As wind turbine manufacturers seek additional ways to reduce costs and improve performance, attention has turned to improving modeling techniques as a way to reliably predict wind turbine behavior prior to expensive prototyping and testing. In particular, better designed wind-turbine blades are more effective and they create significant savings for the tower and drive train, major components in the overall system. In this regard, they reduce initial and operation costs of the entire system, thereby increasing overall competitiveness.
Originating in the aerospace industry for designing composite helicopter blades, Variational Asymptotical Beam Sectional Analysis, or VABS software, has recently gained the attention of the wind industry for its unique capabilities in realistic modeling of wind-turbine blades. The program offers users a powerful, general-purpose cross-sectional analysis tool to calculate sectional properties, including structural properties (tension center/neutral axis, centroid, elastic axis and shear center, shear correction factors, extensional, torsional, coupling, bending, shearing, and stiffness along with principal bending axes pitch angle, modulus weighted radius of gyration. Inertia properties calculated by the program include center of mass and gravity, mass per unit span, mass moments of inertia, principal inertia axes pitch angle, and mass weighted radius of gyration. Using VABS for efficient, high-fidelity design and analysis, allows saving two to three orders of magnitude in computing time relative to 3D FEA analyses, and without a loss of accuracy.
Available from AnalySwift, VABS V3.6 implements various beam theories based on the concept of simplifying the original nonlinear 3D analysis of slender structures into a 1D nonlinear beam analysis using a powerful mathematical method, the variational asymptotic method. The software models structures for which one dimension is much larger than the other two (i.e., a beam-like body), even if the structures are made of composite materials and have a complex internal structure. It takes a finite element (FE) mesh of the cross section including all the details of geometry and material as inputs to calculate the sectional properties, including structural properties and inertial properties. These properties are needed for the 1D beam analysis to predict the global behavior of the slender structure. The 3D pointwise displacement, strain, and stress distribution within the structure can also be recovered based on the global behavior of the 1D beam analysis.

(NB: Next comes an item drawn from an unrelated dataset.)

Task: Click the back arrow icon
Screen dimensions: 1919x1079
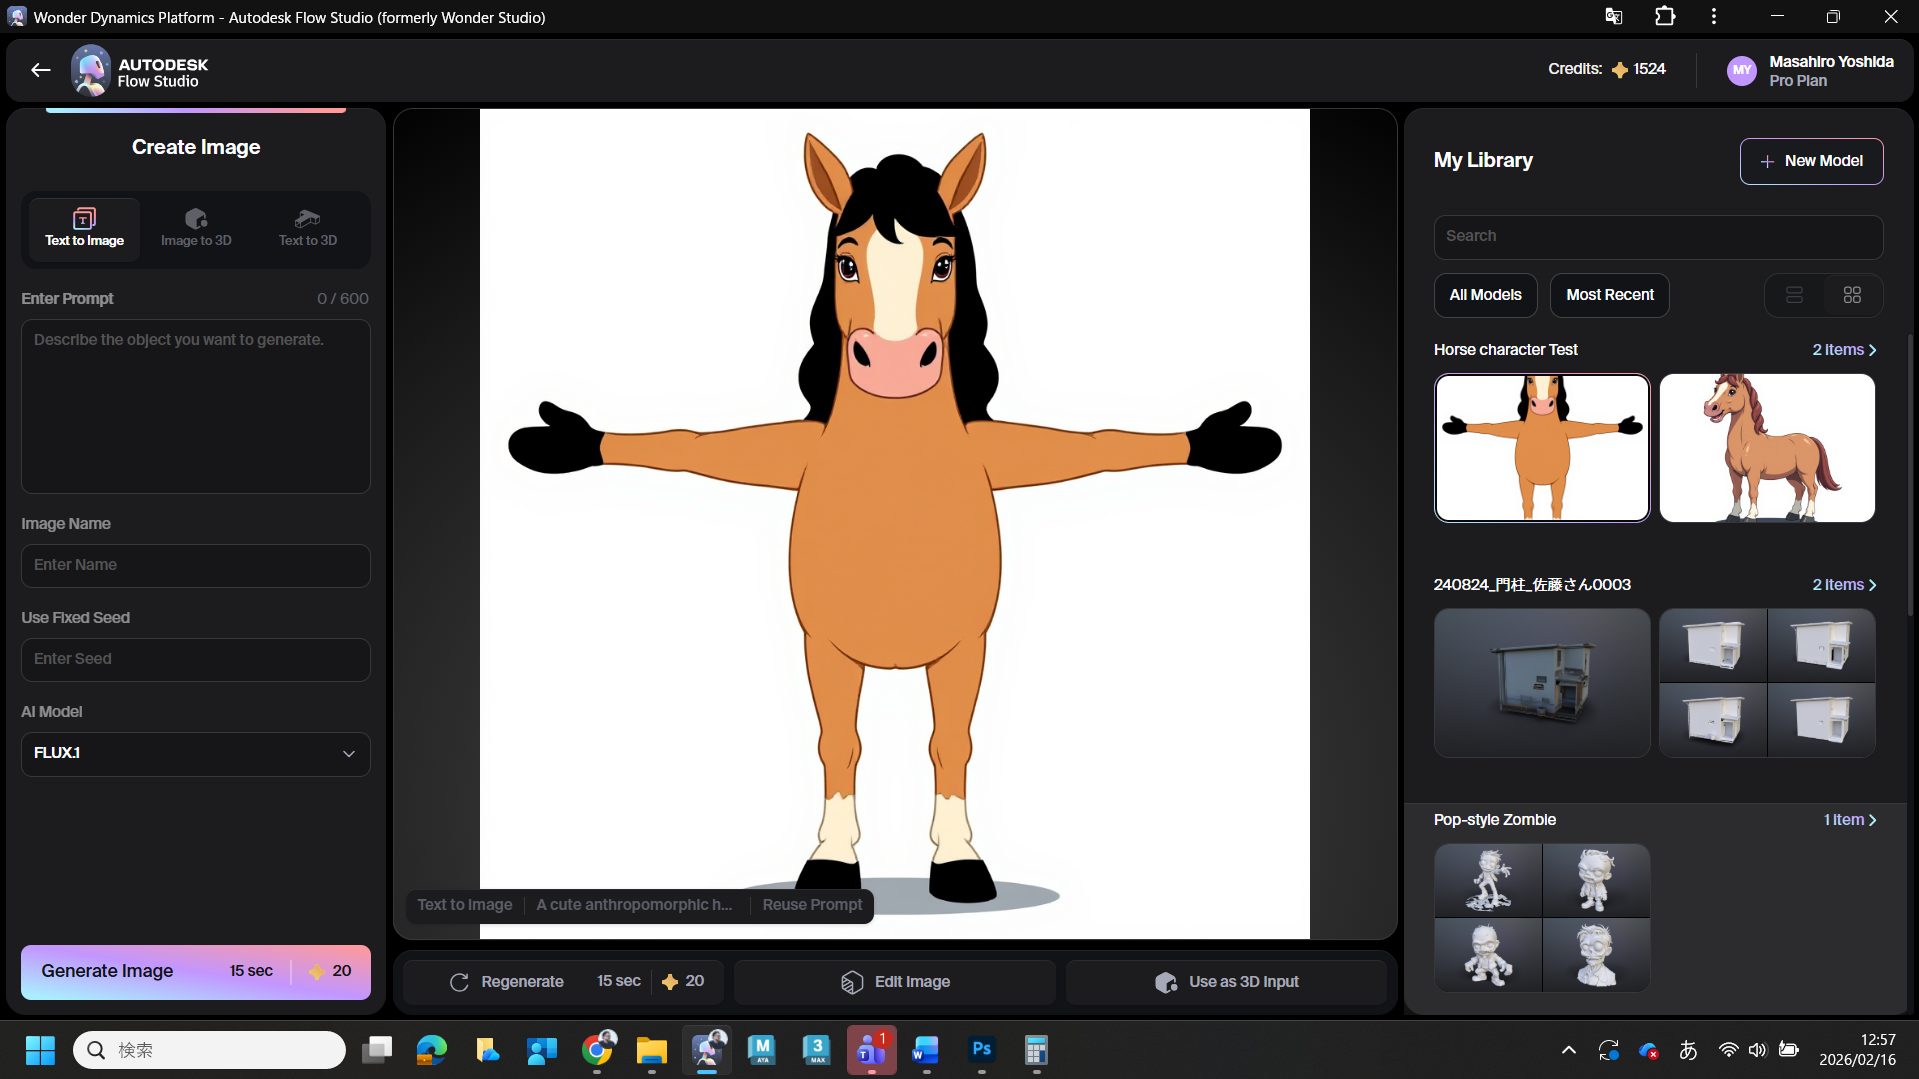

Analysis can be done as efficiently and simply as conventional beam analysis, without losing accuracy compared to more complex and time-consuming 3D FEA. Users can confidently design and analyze real structures with complex microstructures due to the unique efficient, high-fidelity feature of VABS. For example, structures as complex as real composite rotor blades with hundreds of layers can be easily handled by a laptop computer.
VABS is implemented using FE techniques with a general element library that includes all typical 2D elements such as 3, 4, 5, 6-noded triangular elements and 4, 5, 6, 7, 8, 9-noded quadrilateral elements. Users are free to choose the type of elements, and different types of elements can be mixed within one mesh, when necessary. This flexibility lets VABS model beams of any shape.
The program also handles arbitrary layups. For instance, users can provide one parameter for the layup orientation and one parameter for the ply orientation to uniquely specify the material system in the global coordinate system. Nine parameters can be used for the ply orientation when a ply is highly curved and the ply angle is not uniform within an element.
There is no requirement the beam reference line be the locus of cross-sectional area centroids. The software can calculate the centroid for any arbitrary cross section, and users can choose their own reference line for the convenience of the 1D global beam analysis. Furthermore, the software can deal with isotropic, orthotropic, and general anisotropic materials.
According to Dr. Dewey Hodges, an expert in FEM and rotor blade modeling, a Senior Advisor to AnalySwift, “Because VABS is based on an asymptotic approximation of 3D nonlinear anisotropic elasticity, for a comparable set of variables it will always give results that are at least as good as the best engineering approach to beam modeling.”
A design-driven preprocessing program, PreVABS effectively generates high-resolution FE modeling data for VABS. It has the capability of modeling sophisticated cross-sectional configurations for various composite blades. It also significantly reduces intensive modeling efforts for generating a 3D FEA model, which is either time consuming or impractical, especially during the preliminary and intermediate design phases.
Commercialized by AnalySwift, VABS was originally developed at Georgia Tech and later significantly enhanced at Utah State University. Developers, users, and academic publications have extensively verified its accuracy, with continuous development spanning over 20 years. Several major wind-turbine manufacturers, national labs, the US Army, and others are using VABS. Evaluation licenses of VABS and PreVABS are available at no cost through AnalySwift.
The program can be quickly and conveniently integrated with other environments such as computer-aided design environments, multidisciplinary optimization environments, or commercial finite element packages.